Advertisement

EM3 Robustness of External Control Arm: WHEN to Use Them

      Background

      During the COVID-19 pandemic, many aspects of traditional clinical trials have been affected worldwide. Recruitment of patients and on-site visits have been challenging when not compromised. Many groups have turned to the possibility of replacing their randomized standard of care (SOC) arm with a real-world (RW) external control arm (ECA). Unlike randomized controlled trials (RCTs) that have international guidelines, the use of an ECA is not subject to any consensus.

      Objectives

      The aim of this study is to guide the design of an ECA (when it is justified or recommended) from different context and data sources.

      Methods

      We propose to summarize the evidence into a decisional matrix. We crossed popular data sources (RW data collected prospectively, RW data obtained from retrospective chart review, administrative or insurance data, and clinical trial data) with situations where the use of an ECA could be justified or beneficial (regulatory submission, health economics and outcomes research [HEOR] investigation, hypothesis generation).
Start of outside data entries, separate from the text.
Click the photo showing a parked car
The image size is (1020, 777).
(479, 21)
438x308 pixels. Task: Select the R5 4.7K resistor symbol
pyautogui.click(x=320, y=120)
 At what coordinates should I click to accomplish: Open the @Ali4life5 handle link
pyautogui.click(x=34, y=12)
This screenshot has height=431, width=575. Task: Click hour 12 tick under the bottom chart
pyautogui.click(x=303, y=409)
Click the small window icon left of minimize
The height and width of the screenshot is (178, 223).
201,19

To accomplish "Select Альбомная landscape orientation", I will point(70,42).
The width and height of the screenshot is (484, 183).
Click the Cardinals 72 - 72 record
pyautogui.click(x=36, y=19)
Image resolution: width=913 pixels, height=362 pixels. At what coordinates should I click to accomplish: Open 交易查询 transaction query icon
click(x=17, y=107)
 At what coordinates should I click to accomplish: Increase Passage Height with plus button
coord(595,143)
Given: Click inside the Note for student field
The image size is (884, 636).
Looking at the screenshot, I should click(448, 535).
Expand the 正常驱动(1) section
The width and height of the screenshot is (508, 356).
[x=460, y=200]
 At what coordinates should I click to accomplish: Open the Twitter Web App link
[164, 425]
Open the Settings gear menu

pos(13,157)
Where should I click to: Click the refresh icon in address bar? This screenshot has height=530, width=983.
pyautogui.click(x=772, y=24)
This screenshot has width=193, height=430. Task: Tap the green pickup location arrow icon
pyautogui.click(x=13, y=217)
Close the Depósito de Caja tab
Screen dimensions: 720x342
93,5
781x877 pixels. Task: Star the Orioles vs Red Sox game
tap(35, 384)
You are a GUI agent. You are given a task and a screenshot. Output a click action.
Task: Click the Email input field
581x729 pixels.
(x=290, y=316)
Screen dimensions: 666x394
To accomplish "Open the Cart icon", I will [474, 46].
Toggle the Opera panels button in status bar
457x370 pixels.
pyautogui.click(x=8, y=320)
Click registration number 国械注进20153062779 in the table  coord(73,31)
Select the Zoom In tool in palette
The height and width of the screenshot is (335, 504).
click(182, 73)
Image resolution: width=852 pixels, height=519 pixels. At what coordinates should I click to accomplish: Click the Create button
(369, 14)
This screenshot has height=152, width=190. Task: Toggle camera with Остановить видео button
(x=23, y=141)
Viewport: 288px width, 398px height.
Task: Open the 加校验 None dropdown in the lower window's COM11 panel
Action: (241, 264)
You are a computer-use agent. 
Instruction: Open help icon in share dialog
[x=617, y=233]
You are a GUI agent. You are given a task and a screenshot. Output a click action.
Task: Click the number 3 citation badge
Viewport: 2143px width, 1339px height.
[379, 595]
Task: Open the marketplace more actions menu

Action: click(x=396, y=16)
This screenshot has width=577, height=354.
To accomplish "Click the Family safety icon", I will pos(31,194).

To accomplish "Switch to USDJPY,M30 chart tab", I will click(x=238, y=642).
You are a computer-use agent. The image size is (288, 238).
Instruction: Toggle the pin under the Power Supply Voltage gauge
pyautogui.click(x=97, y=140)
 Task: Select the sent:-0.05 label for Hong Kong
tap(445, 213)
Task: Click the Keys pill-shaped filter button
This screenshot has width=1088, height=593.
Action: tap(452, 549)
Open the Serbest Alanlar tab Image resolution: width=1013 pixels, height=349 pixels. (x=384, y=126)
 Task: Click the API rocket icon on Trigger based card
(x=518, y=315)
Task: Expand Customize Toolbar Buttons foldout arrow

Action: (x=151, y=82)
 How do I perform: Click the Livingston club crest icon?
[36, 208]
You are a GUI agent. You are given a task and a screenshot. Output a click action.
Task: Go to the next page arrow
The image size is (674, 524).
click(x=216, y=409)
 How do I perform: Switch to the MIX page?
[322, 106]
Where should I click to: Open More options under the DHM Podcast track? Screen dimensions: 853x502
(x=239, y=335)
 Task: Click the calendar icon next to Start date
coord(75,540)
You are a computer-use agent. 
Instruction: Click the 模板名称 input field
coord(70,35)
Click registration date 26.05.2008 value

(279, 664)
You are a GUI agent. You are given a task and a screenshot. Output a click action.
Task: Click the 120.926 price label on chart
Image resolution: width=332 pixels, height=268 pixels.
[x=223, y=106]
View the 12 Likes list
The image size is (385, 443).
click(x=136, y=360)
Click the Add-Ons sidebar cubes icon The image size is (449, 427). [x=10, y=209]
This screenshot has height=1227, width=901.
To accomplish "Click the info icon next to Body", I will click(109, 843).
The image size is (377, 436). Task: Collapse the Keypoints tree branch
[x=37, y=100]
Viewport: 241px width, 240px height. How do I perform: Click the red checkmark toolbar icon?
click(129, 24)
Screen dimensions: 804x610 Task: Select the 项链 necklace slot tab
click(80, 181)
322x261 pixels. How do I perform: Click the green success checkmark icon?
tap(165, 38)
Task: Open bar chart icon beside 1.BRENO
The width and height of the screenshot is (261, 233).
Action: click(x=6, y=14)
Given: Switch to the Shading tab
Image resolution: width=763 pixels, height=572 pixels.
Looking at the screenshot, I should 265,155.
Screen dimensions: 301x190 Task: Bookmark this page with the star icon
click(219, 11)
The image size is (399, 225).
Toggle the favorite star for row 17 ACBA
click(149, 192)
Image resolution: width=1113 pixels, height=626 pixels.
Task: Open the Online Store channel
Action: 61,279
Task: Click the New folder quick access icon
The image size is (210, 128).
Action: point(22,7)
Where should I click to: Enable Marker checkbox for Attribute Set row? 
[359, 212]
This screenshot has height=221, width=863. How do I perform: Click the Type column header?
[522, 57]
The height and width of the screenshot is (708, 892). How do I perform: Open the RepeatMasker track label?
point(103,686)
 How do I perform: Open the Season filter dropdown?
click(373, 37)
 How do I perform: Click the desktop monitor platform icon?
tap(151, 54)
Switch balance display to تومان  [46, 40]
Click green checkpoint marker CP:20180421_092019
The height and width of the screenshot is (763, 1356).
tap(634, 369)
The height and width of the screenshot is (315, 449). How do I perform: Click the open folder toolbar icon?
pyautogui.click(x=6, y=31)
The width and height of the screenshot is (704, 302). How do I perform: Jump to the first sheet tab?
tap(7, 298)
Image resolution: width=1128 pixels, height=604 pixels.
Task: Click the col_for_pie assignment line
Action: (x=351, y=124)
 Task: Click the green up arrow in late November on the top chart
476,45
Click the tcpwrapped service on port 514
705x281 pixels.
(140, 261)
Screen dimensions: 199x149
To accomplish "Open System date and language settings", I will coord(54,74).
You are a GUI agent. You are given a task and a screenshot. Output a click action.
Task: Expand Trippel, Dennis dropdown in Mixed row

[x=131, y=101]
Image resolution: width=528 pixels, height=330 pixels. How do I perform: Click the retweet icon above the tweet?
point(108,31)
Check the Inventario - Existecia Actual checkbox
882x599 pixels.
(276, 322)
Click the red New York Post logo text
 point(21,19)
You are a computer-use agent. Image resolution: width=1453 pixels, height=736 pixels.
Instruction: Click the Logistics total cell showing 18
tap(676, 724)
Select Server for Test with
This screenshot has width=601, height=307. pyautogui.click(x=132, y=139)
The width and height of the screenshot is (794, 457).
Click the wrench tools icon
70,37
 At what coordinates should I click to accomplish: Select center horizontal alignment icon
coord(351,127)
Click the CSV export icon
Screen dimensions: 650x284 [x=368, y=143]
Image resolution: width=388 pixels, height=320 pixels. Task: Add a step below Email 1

Our reflection was influenced by our consulting practice at Evidera and by United States Food and Drug Administration (FDA) guidelines on the use of RW data. We developed a framework that should help researchers to build a quality ECA. Building an ECA should be based on a clear research question that will inform: (1) design and data source(s) to be used; (2) selection of control that will limit biases; and (3) adjustment methods that allow fair comparison with the treated arm.

      Results

      Good ECAs would have a clear and accepted SOC treatment (limited changes in medical practice), standardized variables and definitions, similar outcome evaluations, and validity of the variables.

      Conclusions

      When it comes to ECA, there is no one size fits all solution. The ECA should not replace RCTs but be considered as a complement tool to provide additional evidence to medical research.